By Matt Blanchard
The campaign to create a master plan for the Central Delaware riverfront took to the airwaves on Wednesday morning as WHYY’s popular Radio Times with Marty Moss-Coane, featured a discussion of waterfront design with two leaders in the effort.
Gary Hack, dean of Penn’s School of Design, and Harris Steinberg, director of PennPraxis, the applied planning arm of Penn’s School of Design, spoke on public radio for about an hour, fielding questions from Moss-Coane and a half-dozen callers curious about protecting port cargo facilities, and the introduction of mass transit along the river. The 10 a.m. show reaches 150,000 people each week.
But the prime topic of interest was Interstate 95, and the recent proposals for more of its elevated roadbed to be buried in order to reconnect neighborhoods to the riverfront. These proposals came out of the three-day marathon design workshop held by Praxis in early March, and drew considerable press attention at the time. http://www.planphilly.com/node/1163
The essential question was this: Do we really need to tackle it?
“Let’s begin, Harris, if we could, with I-95,” Moss-Coane said, asking Steinberg to explain how the highway affects Philadelphia’s waterfront.
“I-95 is seen as a huge barrier to developing the waterfront,” Steinberg said, describing the 400-foot canyon created by depressed sections of the roadway in Center City, and the elevated sections in neighborhoods to the north and south. “It’s a complicated piece, but it has essentially cut off the neighborhoods from utilizing the riverfront for 25 to 30 years.”
But the idea of modifying I-95 has generated some anxiety that Philadelphia will end up with a version of Boston’s budget-busting “Big Dig” project. Moss-Coane wondered whether the city can’t simply work around the highway, quoting New York City planner Howard Slatkin’s recent comments in Philadelphia that waterfront highways “need not be an insurmountable obstacle.”
Slatkin said: “In New York City, for instance, there are a number of neighborhoods where recent or planned developments respond successfully to highways and bridges near the waterfront – Riverside Park South, the East River Waterfront, DUMBO and Brooklyn Bridge Park, for instance.”
Hack countered that everything depends on the highway in question. Few are as bulky and dominating as I-95. Few provide less in the way of scenic possibilities. “Highways that were built in the 1970s are big lumps of concrete and earth,” he said. “There’s nothing gracious about them, and there’s not much you can do underneath them.”
Later in the hour, a caller from Bala Cynwyd challenged the idea that I-95 must be dealt with, offering Seattle as an example of a city that lives with its elevated highway just fine. “Why does I-95 seem like such a negative?”

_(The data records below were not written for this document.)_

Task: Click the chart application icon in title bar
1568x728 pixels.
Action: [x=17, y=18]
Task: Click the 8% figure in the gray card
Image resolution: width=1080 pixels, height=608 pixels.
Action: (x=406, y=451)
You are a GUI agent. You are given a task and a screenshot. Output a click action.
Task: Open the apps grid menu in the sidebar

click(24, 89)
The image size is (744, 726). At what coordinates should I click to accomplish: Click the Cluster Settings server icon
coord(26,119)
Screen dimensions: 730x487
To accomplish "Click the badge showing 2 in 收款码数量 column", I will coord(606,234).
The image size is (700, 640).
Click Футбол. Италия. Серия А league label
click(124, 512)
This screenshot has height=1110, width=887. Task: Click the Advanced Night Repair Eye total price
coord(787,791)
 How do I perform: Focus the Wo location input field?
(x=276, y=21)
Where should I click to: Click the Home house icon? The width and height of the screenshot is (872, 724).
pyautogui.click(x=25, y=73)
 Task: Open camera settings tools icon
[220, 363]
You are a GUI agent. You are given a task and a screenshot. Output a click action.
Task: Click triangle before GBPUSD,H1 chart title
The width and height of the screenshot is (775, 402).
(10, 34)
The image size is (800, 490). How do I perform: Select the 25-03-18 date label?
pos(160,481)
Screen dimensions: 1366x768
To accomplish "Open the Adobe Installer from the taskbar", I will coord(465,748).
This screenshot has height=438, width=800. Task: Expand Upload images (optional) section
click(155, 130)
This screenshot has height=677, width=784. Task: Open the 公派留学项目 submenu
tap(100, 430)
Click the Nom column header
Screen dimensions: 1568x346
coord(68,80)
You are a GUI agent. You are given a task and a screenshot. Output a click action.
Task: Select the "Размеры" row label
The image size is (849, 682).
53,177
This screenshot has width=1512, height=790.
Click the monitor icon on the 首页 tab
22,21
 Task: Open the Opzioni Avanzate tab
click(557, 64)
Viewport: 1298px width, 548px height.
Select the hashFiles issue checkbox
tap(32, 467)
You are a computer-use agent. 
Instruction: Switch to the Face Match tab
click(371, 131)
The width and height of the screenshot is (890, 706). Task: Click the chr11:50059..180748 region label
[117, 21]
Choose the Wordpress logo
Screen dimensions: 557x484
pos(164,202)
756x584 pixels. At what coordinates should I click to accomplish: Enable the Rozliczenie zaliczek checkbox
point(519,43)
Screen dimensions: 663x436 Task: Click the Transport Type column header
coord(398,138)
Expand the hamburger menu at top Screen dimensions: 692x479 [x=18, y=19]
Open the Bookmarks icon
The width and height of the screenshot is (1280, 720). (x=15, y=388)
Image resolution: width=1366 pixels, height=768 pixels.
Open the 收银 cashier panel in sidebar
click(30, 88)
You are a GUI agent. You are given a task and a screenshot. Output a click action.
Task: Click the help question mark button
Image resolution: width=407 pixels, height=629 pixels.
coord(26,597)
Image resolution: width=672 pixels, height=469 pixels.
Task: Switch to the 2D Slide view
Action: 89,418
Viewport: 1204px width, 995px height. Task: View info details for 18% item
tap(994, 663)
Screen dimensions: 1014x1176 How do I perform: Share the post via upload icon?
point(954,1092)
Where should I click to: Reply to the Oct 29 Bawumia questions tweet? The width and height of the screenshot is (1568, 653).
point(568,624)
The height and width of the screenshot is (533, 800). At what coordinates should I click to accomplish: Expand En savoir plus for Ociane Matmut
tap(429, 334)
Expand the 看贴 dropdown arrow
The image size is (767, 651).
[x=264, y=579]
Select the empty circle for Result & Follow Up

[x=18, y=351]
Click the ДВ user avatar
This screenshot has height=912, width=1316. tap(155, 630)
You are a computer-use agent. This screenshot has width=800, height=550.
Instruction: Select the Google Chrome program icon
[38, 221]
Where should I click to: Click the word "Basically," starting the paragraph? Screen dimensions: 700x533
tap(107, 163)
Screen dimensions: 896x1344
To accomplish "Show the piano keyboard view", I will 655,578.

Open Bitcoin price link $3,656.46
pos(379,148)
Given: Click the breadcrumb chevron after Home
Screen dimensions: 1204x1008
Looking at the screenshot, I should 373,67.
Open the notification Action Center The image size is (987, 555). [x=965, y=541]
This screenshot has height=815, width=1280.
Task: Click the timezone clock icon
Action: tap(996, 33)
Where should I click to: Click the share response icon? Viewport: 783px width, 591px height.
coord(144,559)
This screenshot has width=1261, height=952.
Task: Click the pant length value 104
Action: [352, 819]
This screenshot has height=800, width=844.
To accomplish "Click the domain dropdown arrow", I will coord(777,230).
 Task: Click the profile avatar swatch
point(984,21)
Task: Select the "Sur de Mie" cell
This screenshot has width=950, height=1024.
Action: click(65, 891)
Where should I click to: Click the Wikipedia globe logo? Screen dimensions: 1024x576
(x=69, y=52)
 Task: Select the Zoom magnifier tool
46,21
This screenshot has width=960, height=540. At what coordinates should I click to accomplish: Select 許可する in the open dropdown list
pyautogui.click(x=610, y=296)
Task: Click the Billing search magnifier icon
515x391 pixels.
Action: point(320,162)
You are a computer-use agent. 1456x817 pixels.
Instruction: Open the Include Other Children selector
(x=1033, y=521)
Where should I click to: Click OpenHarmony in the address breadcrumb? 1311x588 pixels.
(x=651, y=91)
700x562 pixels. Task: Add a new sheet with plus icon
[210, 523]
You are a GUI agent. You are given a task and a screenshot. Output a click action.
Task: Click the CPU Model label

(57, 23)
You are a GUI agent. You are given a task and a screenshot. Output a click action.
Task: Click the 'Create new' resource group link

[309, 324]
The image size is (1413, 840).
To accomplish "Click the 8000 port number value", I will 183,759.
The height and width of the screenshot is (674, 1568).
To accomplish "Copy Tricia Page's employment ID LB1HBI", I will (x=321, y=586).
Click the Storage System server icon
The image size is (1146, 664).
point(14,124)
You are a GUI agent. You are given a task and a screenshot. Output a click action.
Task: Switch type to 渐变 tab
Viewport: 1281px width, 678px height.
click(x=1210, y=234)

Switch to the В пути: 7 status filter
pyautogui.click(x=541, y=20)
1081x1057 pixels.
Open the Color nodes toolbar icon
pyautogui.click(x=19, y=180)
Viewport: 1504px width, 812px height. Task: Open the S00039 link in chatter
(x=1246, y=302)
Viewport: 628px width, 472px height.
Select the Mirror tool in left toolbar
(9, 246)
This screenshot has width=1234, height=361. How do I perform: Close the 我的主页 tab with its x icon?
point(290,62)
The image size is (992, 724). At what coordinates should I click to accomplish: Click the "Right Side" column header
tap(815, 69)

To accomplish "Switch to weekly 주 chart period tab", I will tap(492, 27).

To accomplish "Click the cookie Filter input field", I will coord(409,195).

Hack answered that while Seattle has found some clever ways to get around its elevated, double-decker “Alaskan Skyway,” the major debate in that city right now is whether to demolish it. Most of the population, Steinberg added, favors demolition.
And Hack outlined real benefits to modifying I-95: Starting at Market Street and going north, if the city were to extend the sunken portion of the roadway for a few thousand feet, as well as bury the elevated ramps to I-676, the project would create more than a dozen blocks of prime development land for housing, parks or offices.
“That would connect not only Old City to the river, but connect the whole of Center City to areas to the north,” Hack said.
“That’s really the thrilling idea that captured the public imagination,” Steinberg added. “During the [Praxis workshop] presentation, when that slide went up, I think there was an audible gasp in the room. The reaction in the press was to that idea. Let’s take the generational challenge and really go for it. Everything else is just Band-Aids.”
Hack and Steinberg also described other cities, such as Boston and New York, which have conquered their highways to create walkable, livable waterfront environments.
“It’s not just a matter of getting people to the waterfront, it’s a question of having them live there,” Steinberg said. “You want people on the street at all hours, you want that dense, residential nature of Rittenhouse Square at places along the waterfront.”
“This is really about re-knitting the neighborhoods back to the river. It’s bringing Fishtown to the river. It’s bringing Pennsport back to the river.”
Steinberg and Hack also fielded questions about mayoral politics, environmental impacts, the importance of high-quality architectural design, affordable housing, mass transit, and a proposal to put a new, pedestrian-friendly Delaware Avenue on top of a buried I-95.